Commento alla poesia “Maya”, di Felice Serino
Luca Rossi.
Marzo 2007-03-10
Mi riferisco a Maya. Stupende l'apertura e la chiusura che tendono a concentrare il significato dei versi in un indefinibile “status” dell'uomo. La figura geometrica, poliedrica, prismatica, antica, definisce il mondo riflesso che solamente l'asceta è in grado di distinguere. Siamo della terra, ma solo ora: non lo eravamo prima della nostra nascita, non lo saremo più dopo la nostra morte. Ma abbiamo vissuto l'azzurro, nel suo senso simbolico e “nell'azzurro”, nel suo senso materiale, come luogo di sogni e realtà. Di decadente esiste il corpo, effimero, ma non lo spirito racchiuso in esso: sottile fiamma.

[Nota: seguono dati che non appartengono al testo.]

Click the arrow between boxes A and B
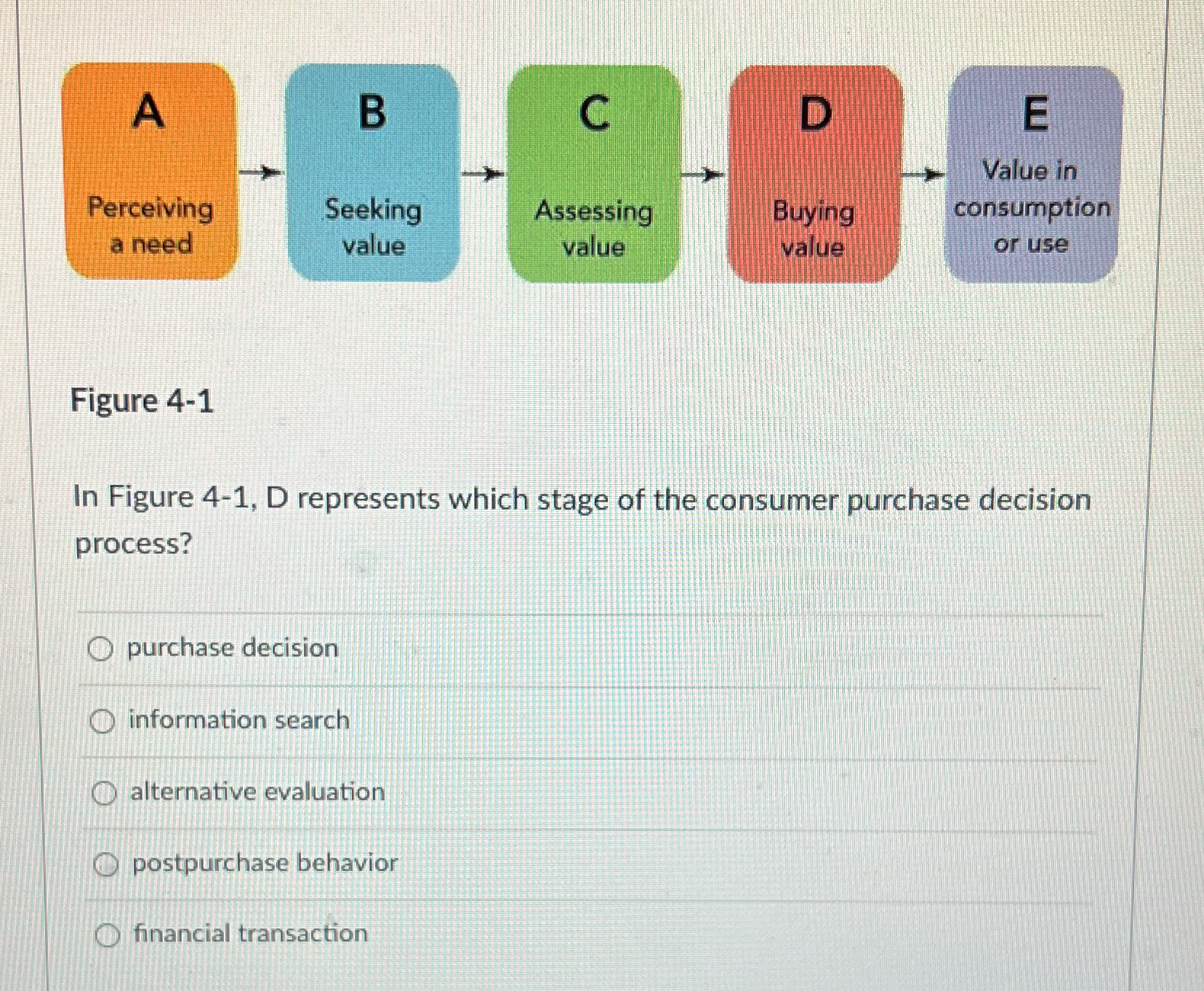260,172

Interessante aggettivo che apre a una visione pluridimensionale di significati.
Ognuno cercherà al proprio interno quello che più gli si addice quando dovrà ricercare il contrario di “sottile”.
Forse pochi lo troveranno, ma non sui dizionari.
Lo sapranno i Santi, lo diranno i Martiri. Lo diranno le vittime della guerra, della violenza senza senso, la gente che muore di fame, coloro che avevano una possibilità ed è stata loro negata.
Il poeta si fa interprete dell'asceta. Diviene per un momento esso stesso spirito comune di questi, per poi distaccarsene e ridiventare uomo comune. Per un momento entrambi racchiusi in quel prisma dove la luce si espande in ogni direzione fino a dove l'occhio riesce a distinguere orizzonti di esteriorità cosmica per poi penetrare e scaldarsi a lato di quell'anima che arde, dignità esistenziale dell'uomo vero.
*
Maya
il di qua dice l'asceta
non è che proiezione
nel prisma azzurro del giorno
sentenzia
che perfezione
è la carne che si fa spirito
non si terrà conto
del corpo che si nutre
che è già della terra
si è dunque
del cielo o anelito
d'infinito ancor prima
del primo respiro?
– certa è la fiamma che dentro
ci arde – sottile –
*
Considerazioni sulla poesia “Maya”
“Perfezione è la carne che si fa spirito” è qualcosa che 'parla' (e bene) solo in poesia, in quanto la carne è carne e lo spirito è spirito, e nessuno dei due può diventare l'altro. Possibile invece vivere più che si può di cose spirituali e “abbandonare” (a tratti) la carne. Cioè, essere così leggeri (elevati) di (in) spirito che l'anima fuoriesce dal corpo lasciandolo come un fantoccio fino al suo ritorno in esso, ovvero quando si è esaurita quell'energia soprannaturale.Il centro della poesia, che è la centralità in cui essa ruota, secondo me detta i dettami della riflessione (non a caso si trova in quel posto): “non si terrà conto / del corpo che si nutre / che è già della terra”. Cibarsi di ciò che offre la natura, tingersi della terra, della sabbia, dell'erba rotolandoci sopra per poi un giorno lasciarci le nostre spoglie [non come il cestino del computer nel quale puoi ripescare le cose vecchie, ma come un programma nel quale non puoi più accedere (solo Dio può farlo)]. Il corpo è la scatola, è la custodia temporanea del regalo che c'è dentro: il nostro spirito che a sua volta si rifà regalo al mittente.
Quella “fiamma che dentro ci arde sottile” e sale verso l'Alto, l'Altissimo.